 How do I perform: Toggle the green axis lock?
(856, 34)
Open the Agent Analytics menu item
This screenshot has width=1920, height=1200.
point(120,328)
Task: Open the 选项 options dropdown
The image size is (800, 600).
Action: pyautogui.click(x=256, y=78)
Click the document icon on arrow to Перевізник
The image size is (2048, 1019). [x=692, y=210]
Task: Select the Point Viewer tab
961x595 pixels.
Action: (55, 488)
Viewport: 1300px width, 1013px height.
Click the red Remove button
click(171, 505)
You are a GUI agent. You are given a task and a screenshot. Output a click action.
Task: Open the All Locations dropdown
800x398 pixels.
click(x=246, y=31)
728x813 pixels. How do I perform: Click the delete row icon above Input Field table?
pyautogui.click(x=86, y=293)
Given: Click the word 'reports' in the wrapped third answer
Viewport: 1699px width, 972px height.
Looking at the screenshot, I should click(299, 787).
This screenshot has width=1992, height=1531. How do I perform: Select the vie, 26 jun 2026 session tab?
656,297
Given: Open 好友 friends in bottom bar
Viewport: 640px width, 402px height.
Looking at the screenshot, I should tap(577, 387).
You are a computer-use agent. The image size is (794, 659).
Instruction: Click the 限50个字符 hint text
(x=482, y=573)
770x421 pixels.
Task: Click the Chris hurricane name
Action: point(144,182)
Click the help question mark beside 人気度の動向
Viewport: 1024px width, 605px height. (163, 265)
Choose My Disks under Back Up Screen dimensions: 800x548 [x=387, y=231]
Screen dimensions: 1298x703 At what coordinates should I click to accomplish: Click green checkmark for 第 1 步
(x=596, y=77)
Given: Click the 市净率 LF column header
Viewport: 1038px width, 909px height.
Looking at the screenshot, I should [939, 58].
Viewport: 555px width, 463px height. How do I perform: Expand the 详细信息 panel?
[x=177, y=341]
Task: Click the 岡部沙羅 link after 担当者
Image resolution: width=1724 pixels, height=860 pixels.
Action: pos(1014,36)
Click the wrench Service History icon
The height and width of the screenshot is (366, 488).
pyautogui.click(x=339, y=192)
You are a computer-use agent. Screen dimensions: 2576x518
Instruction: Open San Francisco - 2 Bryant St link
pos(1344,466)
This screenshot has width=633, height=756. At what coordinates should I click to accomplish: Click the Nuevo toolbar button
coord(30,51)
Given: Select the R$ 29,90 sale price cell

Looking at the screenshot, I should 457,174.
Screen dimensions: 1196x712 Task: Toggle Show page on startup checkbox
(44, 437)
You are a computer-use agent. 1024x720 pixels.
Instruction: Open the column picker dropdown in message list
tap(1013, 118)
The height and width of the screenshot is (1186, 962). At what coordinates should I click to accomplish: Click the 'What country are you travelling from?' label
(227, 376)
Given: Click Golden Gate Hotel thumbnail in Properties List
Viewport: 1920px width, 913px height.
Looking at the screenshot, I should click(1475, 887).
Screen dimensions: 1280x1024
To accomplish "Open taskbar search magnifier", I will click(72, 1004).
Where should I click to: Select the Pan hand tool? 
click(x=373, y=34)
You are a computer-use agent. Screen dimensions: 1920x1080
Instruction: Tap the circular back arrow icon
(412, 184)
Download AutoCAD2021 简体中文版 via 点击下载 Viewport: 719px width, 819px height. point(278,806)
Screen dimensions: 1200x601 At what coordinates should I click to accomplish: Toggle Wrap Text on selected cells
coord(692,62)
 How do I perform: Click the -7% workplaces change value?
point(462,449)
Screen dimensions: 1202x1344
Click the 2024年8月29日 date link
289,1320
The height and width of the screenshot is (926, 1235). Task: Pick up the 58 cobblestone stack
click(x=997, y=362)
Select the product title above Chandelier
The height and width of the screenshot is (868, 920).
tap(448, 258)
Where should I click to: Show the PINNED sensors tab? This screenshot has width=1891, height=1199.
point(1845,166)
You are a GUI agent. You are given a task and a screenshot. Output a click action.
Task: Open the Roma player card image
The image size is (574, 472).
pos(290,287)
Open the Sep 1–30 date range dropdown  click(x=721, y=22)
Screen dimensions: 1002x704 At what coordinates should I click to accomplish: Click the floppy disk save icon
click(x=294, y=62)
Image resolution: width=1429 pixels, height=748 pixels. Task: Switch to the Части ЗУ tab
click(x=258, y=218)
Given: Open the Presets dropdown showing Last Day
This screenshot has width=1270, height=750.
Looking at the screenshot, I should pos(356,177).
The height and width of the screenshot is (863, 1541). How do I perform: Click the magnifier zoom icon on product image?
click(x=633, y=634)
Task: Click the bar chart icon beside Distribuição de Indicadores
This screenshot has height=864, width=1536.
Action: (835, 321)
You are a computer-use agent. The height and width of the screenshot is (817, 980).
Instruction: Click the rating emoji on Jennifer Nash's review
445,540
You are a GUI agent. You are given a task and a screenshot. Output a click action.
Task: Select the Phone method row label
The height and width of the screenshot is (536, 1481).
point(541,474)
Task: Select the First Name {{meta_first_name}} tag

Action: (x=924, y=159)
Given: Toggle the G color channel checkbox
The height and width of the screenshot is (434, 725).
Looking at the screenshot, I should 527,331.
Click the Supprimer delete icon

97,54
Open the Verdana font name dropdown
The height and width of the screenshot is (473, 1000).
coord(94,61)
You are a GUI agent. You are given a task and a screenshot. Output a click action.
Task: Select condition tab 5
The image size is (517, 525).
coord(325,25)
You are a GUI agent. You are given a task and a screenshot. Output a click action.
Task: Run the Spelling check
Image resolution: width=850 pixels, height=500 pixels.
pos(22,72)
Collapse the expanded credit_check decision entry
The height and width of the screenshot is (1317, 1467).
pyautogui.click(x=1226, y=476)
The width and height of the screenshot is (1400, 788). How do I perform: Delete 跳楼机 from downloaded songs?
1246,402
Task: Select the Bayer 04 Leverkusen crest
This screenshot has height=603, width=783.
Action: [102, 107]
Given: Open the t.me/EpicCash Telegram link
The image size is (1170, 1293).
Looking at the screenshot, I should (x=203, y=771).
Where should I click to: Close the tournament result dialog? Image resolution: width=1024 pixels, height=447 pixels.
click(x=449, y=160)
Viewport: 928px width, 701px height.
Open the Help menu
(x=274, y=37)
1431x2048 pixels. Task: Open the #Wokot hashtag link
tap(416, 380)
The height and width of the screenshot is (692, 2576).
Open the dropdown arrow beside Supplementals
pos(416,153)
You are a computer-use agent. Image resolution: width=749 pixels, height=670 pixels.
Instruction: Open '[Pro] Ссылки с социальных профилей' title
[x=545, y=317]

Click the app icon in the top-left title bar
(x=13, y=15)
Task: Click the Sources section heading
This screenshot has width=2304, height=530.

Task prompt ▸ Return the complete material exactly as it appears.

Answer section ▸
 How do I perform: Toggle the green axis lock?
(856, 34)
Open the Agent Analytics menu item
This screenshot has width=1920, height=1200.
point(120,328)
Task: Open the 选项 options dropdown
The image size is (800, 600).
Action: pyautogui.click(x=256, y=78)
Click the document icon on arrow to Перевізник
The image size is (2048, 1019). [x=692, y=210]
Task: Select the Point Viewer tab
961x595 pixels.
Action: (55, 488)
Viewport: 1300px width, 1013px height.
Click the red Remove button
click(171, 505)
You are a GUI agent. You are given a task and a screenshot. Output a click action.
Task: Open the All Locations dropdown
800x398 pixels.
click(x=246, y=31)
728x813 pixels. How do I perform: Click the delete row icon above Input Field table?
pyautogui.click(x=86, y=293)
Given: Click the word 'reports' in the wrapped third answer
Viewport: 1699px width, 972px height.
Looking at the screenshot, I should click(299, 787).
This screenshot has width=1992, height=1531. How do I perform: Select the vie, 26 jun 2026 session tab?
656,297
Given: Open 好友 friends in bottom bar
Viewport: 640px width, 402px height.
Looking at the screenshot, I should tap(577, 387).
You are a computer-use agent. The image size is (794, 659).
Instruction: Click the 限50个字符 hint text
(x=482, y=573)
770x421 pixels.
Task: Click the Chris hurricane name
Action: point(144,182)
Click the help question mark beside 人気度の動向
Viewport: 1024px width, 605px height. (163, 265)
Choose My Disks under Back Up Screen dimensions: 800x548 [x=387, y=231]
Screen dimensions: 1298x703 At what coordinates should I click to accomplish: Click green checkmark for 第 1 步
(x=596, y=77)
Given: Click the 市净率 LF column header
Viewport: 1038px width, 909px height.
Looking at the screenshot, I should [939, 58].
Viewport: 555px width, 463px height. How do I perform: Expand the 详细信息 panel?
[x=177, y=341]
Task: Click the 岡部沙羅 link after 担当者
Image resolution: width=1724 pixels, height=860 pixels.
Action: pos(1014,36)
Click the wrench Service History icon
The height and width of the screenshot is (366, 488).
pyautogui.click(x=339, y=192)
You are a computer-use agent. Screen dimensions: 2576x518
Instruction: Open San Francisco - 2 Bryant St link
pos(1344,466)
This screenshot has width=633, height=756. At what coordinates should I click to accomplish: Click the Nuevo toolbar button
coord(30,51)
Given: Select the R$ 29,90 sale price cell

Looking at the screenshot, I should 457,174.
Screen dimensions: 1196x712 Task: Toggle Show page on startup checkbox
(44, 437)
You are a computer-use agent. 1024x720 pixels.
Instruction: Open the column picker dropdown in message list
tap(1013, 118)
The height and width of the screenshot is (1186, 962). At what coordinates should I click to accomplish: Click the 'What country are you travelling from?' label
(227, 376)
Given: Click Golden Gate Hotel thumbnail in Properties List
Viewport: 1920px width, 913px height.
Looking at the screenshot, I should click(1475, 887).
Screen dimensions: 1280x1024
To accomplish "Open taskbar search magnifier", I will click(72, 1004).
Where should I click to: Select the Pan hand tool? 
click(x=373, y=34)
You are a computer-use agent. Screen dimensions: 1920x1080
Instruction: Tap the circular back arrow icon
(412, 184)
Download AutoCAD2021 简体中文版 via 点击下载 Viewport: 719px width, 819px height. point(278,806)
Screen dimensions: 1200x601 At what coordinates should I click to accomplish: Toggle Wrap Text on selected cells
coord(692,62)
 How do I perform: Click the -7% workplaces change value?
point(462,449)
Screen dimensions: 1202x1344
Click the 2024年8月29日 date link
289,1320
The height and width of the screenshot is (926, 1235). Task: Pick up the 58 cobblestone stack
click(x=997, y=362)
Select the product title above Chandelier
The height and width of the screenshot is (868, 920).
tap(448, 258)
Where should I click to: Show the PINNED sensors tab? This screenshot has width=1891, height=1199.
point(1845,166)
You are a GUI agent. You are given a task and a screenshot. Output a click action.
Task: Open the Roma player card image
The image size is (574, 472).
pos(290,287)
Open the Sep 1–30 date range dropdown  click(x=721, y=22)
Screen dimensions: 1002x704 At what coordinates should I click to accomplish: Click the floppy disk save icon
click(x=294, y=62)
Image resolution: width=1429 pixels, height=748 pixels. Task: Switch to the Части ЗУ tab
click(x=258, y=218)
Given: Open the Presets dropdown showing Last Day
This screenshot has width=1270, height=750.
Looking at the screenshot, I should pos(356,177).
The height and width of the screenshot is (863, 1541). How do I perform: Click the magnifier zoom icon on product image?
click(x=633, y=634)
Task: Click the bar chart icon beside Distribuição de Indicadores
This screenshot has height=864, width=1536.
Action: (835, 321)
You are a computer-use agent. The height and width of the screenshot is (817, 980).
Instruction: Click the rating emoji on Jennifer Nash's review
445,540
You are a GUI agent. You are given a task and a screenshot. Output a click action.
Task: Select the Phone method row label
The height and width of the screenshot is (536, 1481).
point(541,474)
Task: Select the First Name {{meta_first_name}} tag

Action: (x=924, y=159)
Given: Toggle the G color channel checkbox
The height and width of the screenshot is (434, 725).
Looking at the screenshot, I should 527,331.
Click the Supprimer delete icon

97,54
Open the Verdana font name dropdown
The height and width of the screenshot is (473, 1000).
coord(94,61)
You are a GUI agent. You are given a task and a screenshot. Output a click action.
Task: Select condition tab 5
The image size is (517, 525).
coord(325,25)
You are a GUI agent. You are given a task and a screenshot. Output a click action.
Task: Run the Spelling check
Image resolution: width=850 pixels, height=500 pixels.
pos(22,72)
Collapse the expanded credit_check decision entry
The height and width of the screenshot is (1317, 1467).
pyautogui.click(x=1226, y=476)
The width and height of the screenshot is (1400, 788). How do I perform: Delete 跳楼机 from downloaded songs?
1246,402
Task: Select the Bayer 04 Leverkusen crest
This screenshot has height=603, width=783.
Action: [102, 107]
Given: Open the t.me/EpicCash Telegram link
The image size is (1170, 1293).
Looking at the screenshot, I should (x=203, y=771).
Where should I click to: Close the tournament result dialog? Image resolution: width=1024 pixels, height=447 pixels.
click(x=449, y=160)
Viewport: 928px width, 701px height.
Open the Help menu
(x=274, y=37)
1431x2048 pixels. Task: Open the #Wokot hashtag link
tap(416, 380)
The height and width of the screenshot is (692, 2576).
Open the dropdown arrow beside Supplementals
pos(416,153)
You are a computer-use agent. Image resolution: width=749 pixels, height=670 pixels.
Instruction: Open '[Pro] Ссылки с социальных профилей' title
[x=545, y=317]

Click the app icon in the top-left title bar
(x=13, y=15)
Task: Click the Sources section heading
This screenshot has width=2304, height=530.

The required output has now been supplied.